● **EXTRACTED ENTRIES**:
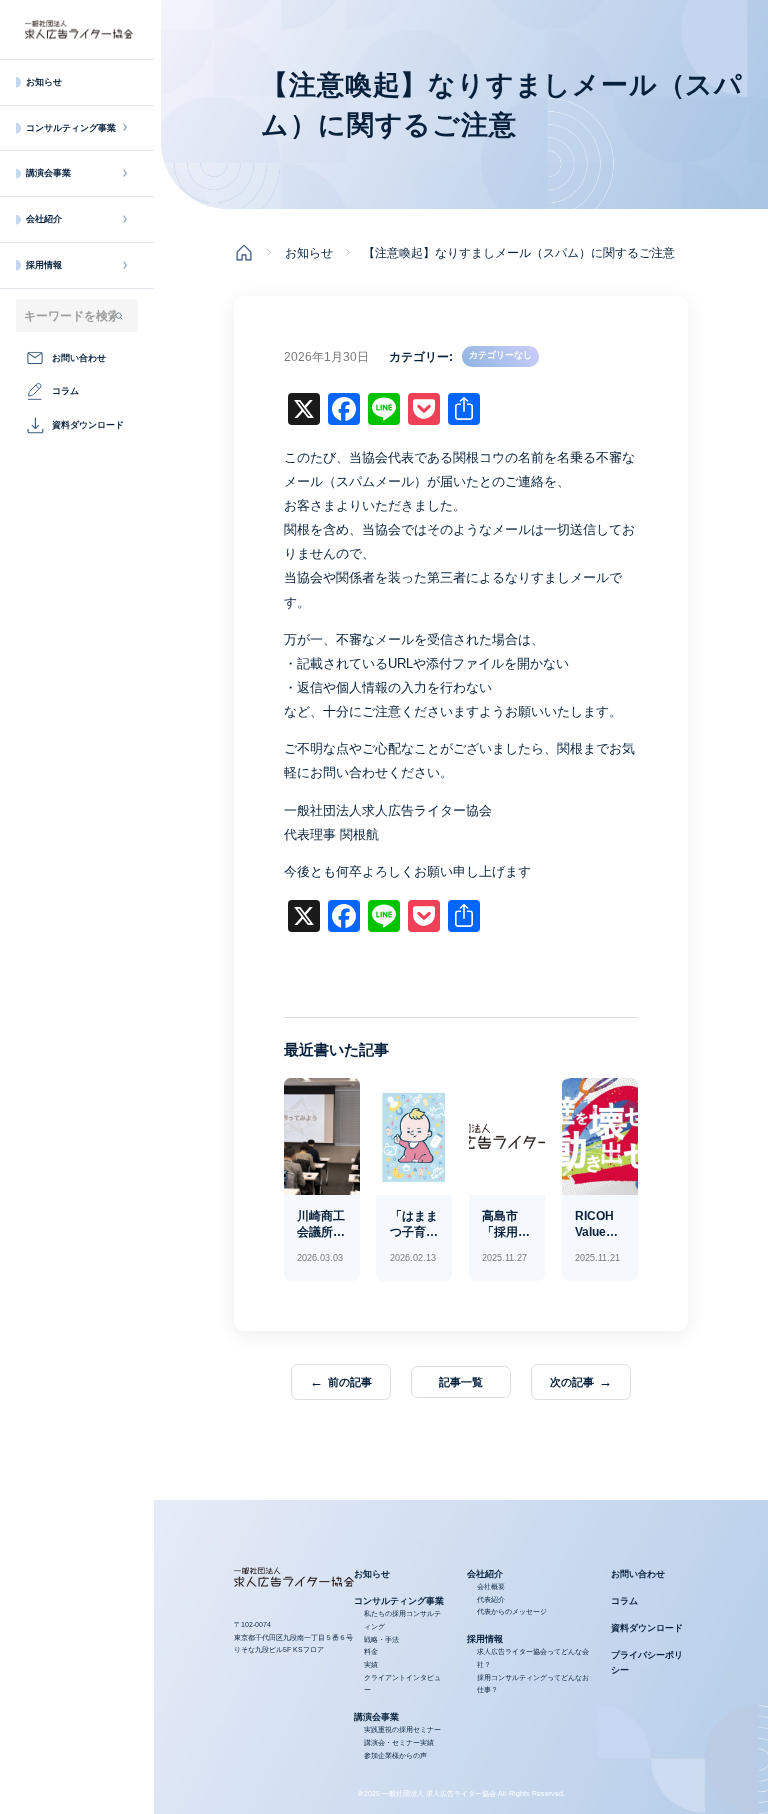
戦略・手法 (381, 1639)
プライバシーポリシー (647, 1662)
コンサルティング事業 (71, 128)
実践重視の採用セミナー (402, 1729)
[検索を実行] (119, 316)
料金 (371, 1651)
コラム (624, 1601)
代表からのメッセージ (512, 1611)
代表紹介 (491, 1599)
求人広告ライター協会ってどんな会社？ (533, 1658)
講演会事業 (48, 173)
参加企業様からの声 (395, 1755)
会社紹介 (44, 219)
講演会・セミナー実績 (399, 1742)
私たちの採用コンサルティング (402, 1620)
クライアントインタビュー (402, 1684)
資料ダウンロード (647, 1628)
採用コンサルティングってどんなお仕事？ (533, 1684)
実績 (371, 1664)
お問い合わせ (638, 1574)
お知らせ (44, 82)
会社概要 (491, 1586)
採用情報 (44, 265)
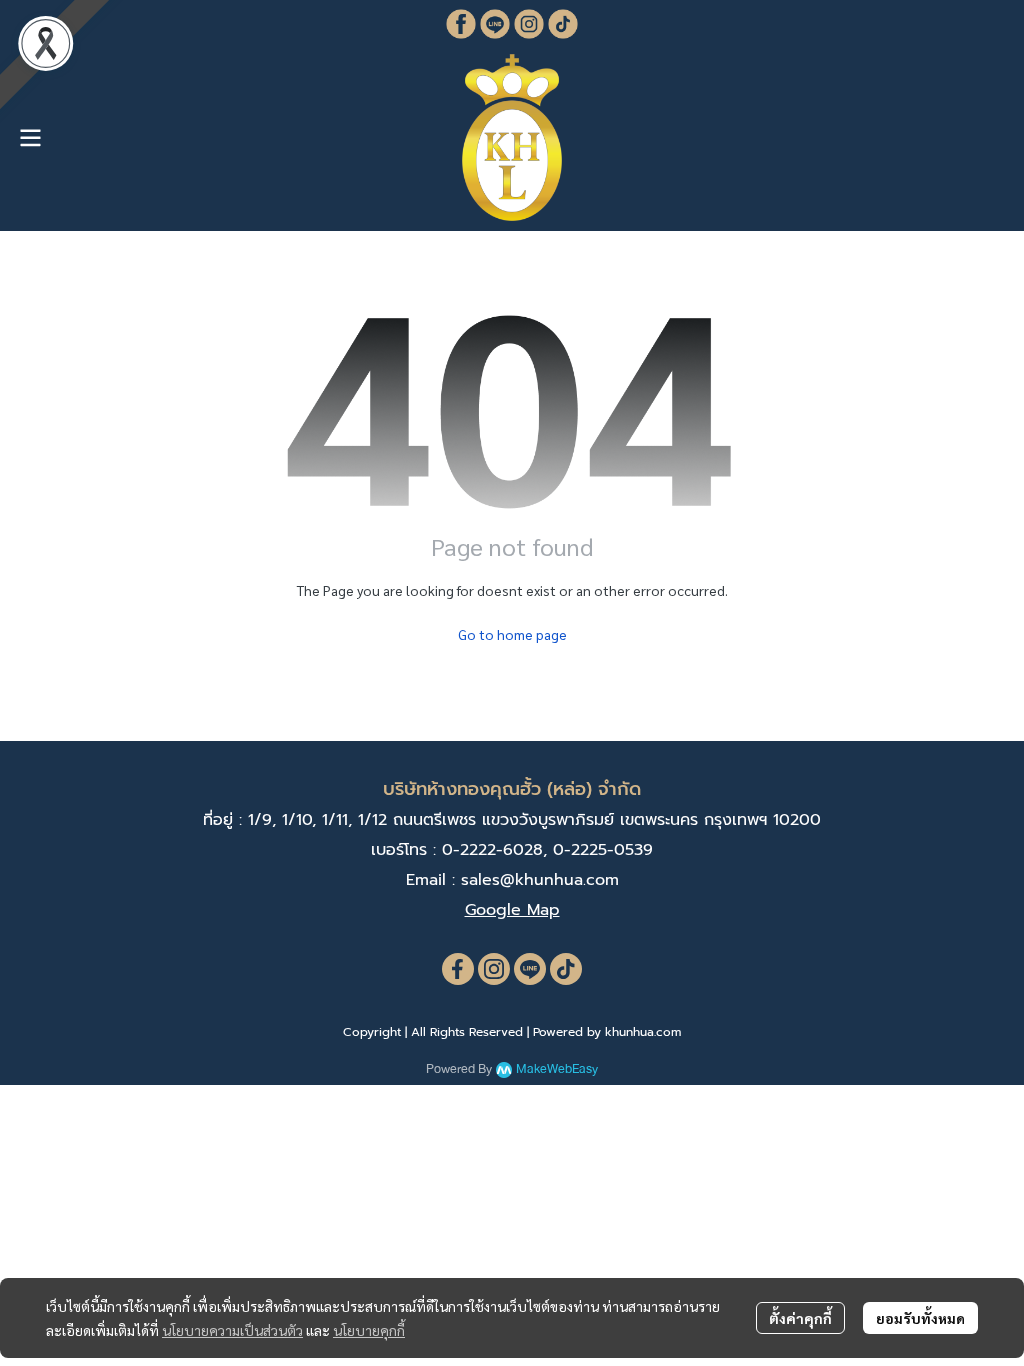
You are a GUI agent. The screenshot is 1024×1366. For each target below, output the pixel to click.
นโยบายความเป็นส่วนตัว (232, 1330)
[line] (530, 969)
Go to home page (512, 634)
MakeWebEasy (557, 1069)
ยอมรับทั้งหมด (920, 1318)
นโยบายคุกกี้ (369, 1330)
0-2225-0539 (603, 850)
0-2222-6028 (492, 850)
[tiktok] (566, 969)
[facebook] (458, 969)
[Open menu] (30, 138)
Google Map (512, 910)
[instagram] (494, 969)
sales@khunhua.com (540, 880)
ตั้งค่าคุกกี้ (800, 1318)
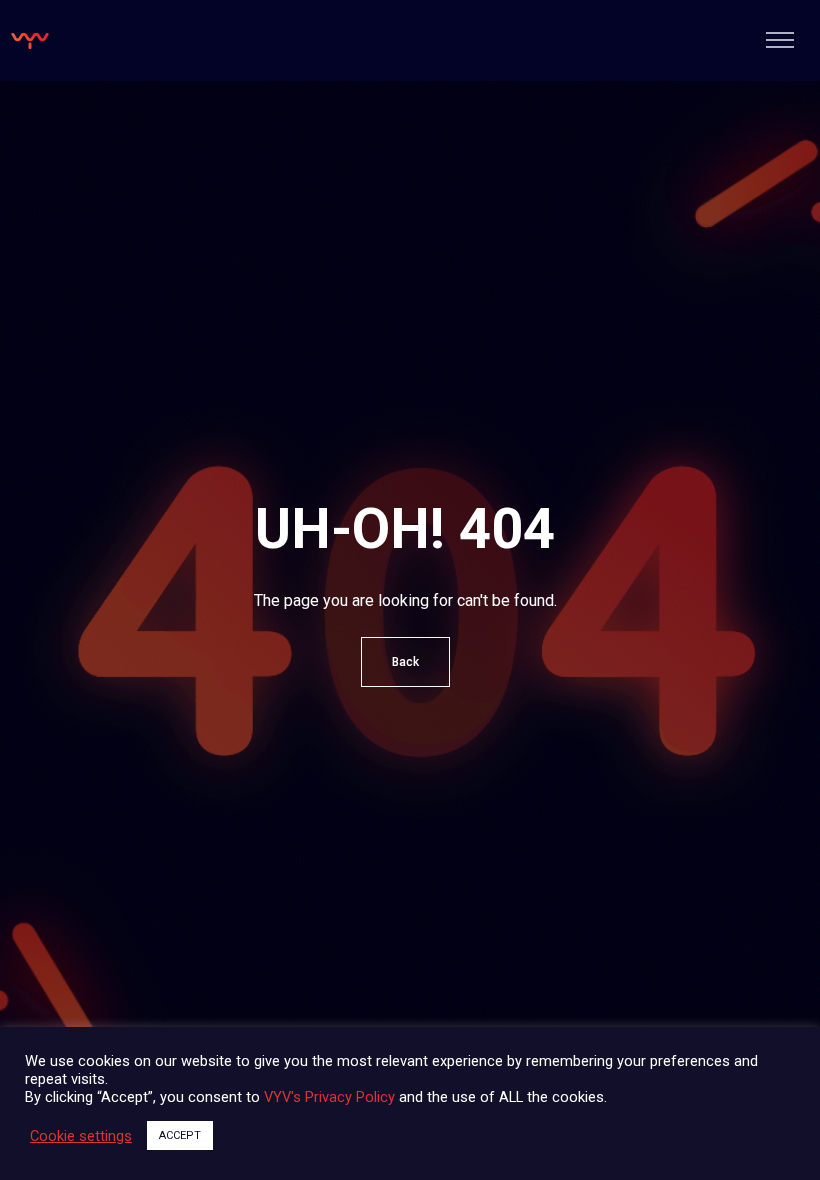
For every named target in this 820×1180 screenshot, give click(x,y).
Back (405, 662)
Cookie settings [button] (81, 1136)
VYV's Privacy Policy (329, 1097)
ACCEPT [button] (180, 1135)
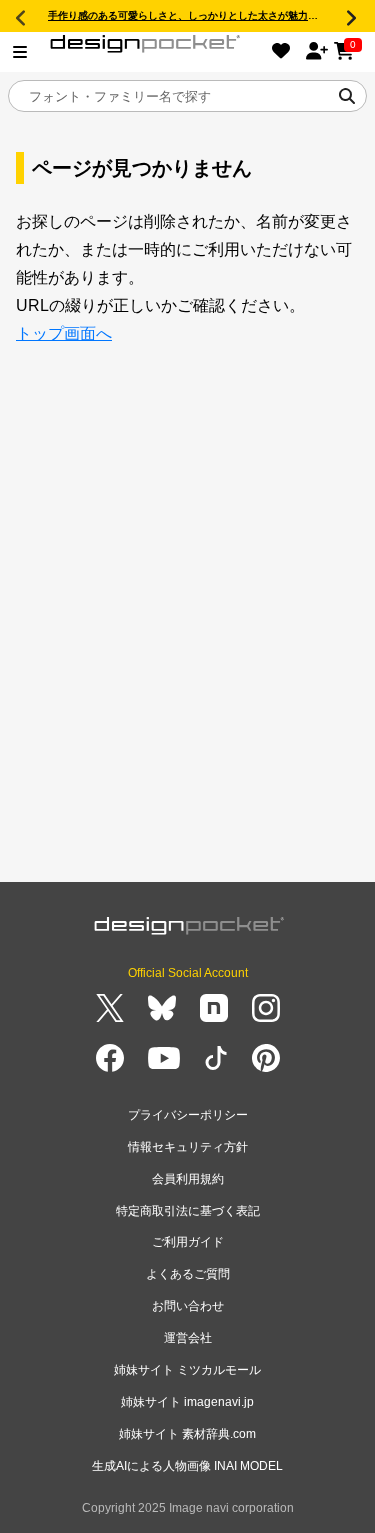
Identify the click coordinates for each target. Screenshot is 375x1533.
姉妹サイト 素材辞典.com (187, 1434)
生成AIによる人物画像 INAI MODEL (187, 1466)
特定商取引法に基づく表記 (188, 1211)
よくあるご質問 (188, 1274)
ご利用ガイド (188, 1242)
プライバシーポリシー (188, 1115)
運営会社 (188, 1338)
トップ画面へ (64, 333)
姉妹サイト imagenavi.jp (187, 1402)
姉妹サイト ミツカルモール (187, 1370)
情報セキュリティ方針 (188, 1147)
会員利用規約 (188, 1179)
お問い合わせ (188, 1306)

● **PROMPT**:
Only what runs from the line with "[instagram] (494, 969)" through the last line of the listing above belongs in the answer, set down exactly and free of pictures.

● **COMPLETED EXERCISE**:
[instagram] (494, 969)
sales@khunhua.com (540, 880)
ตั้งค่าคุกกี้ (800, 1318)
For every named target in this 820×1180 screenshot, give click(x,y).
Back (405, 662)
Cookie settings [button] (81, 1136)
VYV's Privacy Policy (329, 1097)
ACCEPT [button] (180, 1135)
Identify the click coordinates for each target. Screenshot is 375x1533.
姉妹サイト 素材辞典.com (187, 1434)
生成AIによる人物画像 INAI MODEL (187, 1466)
特定商取引法に基づく表記 (188, 1211)
よくあるご質問 (188, 1274)
ご利用ガイド (188, 1242)
プライバシーポリシー (188, 1115)
運営会社 (188, 1338)
トップ画面へ (64, 333)
姉妹サイト imagenavi.jp (187, 1402)
姉妹サイト ミツカルモール (187, 1370)
情報セキュリティ方針 (188, 1147)
会員利用規約 (188, 1179)
お問い合わせ (188, 1306)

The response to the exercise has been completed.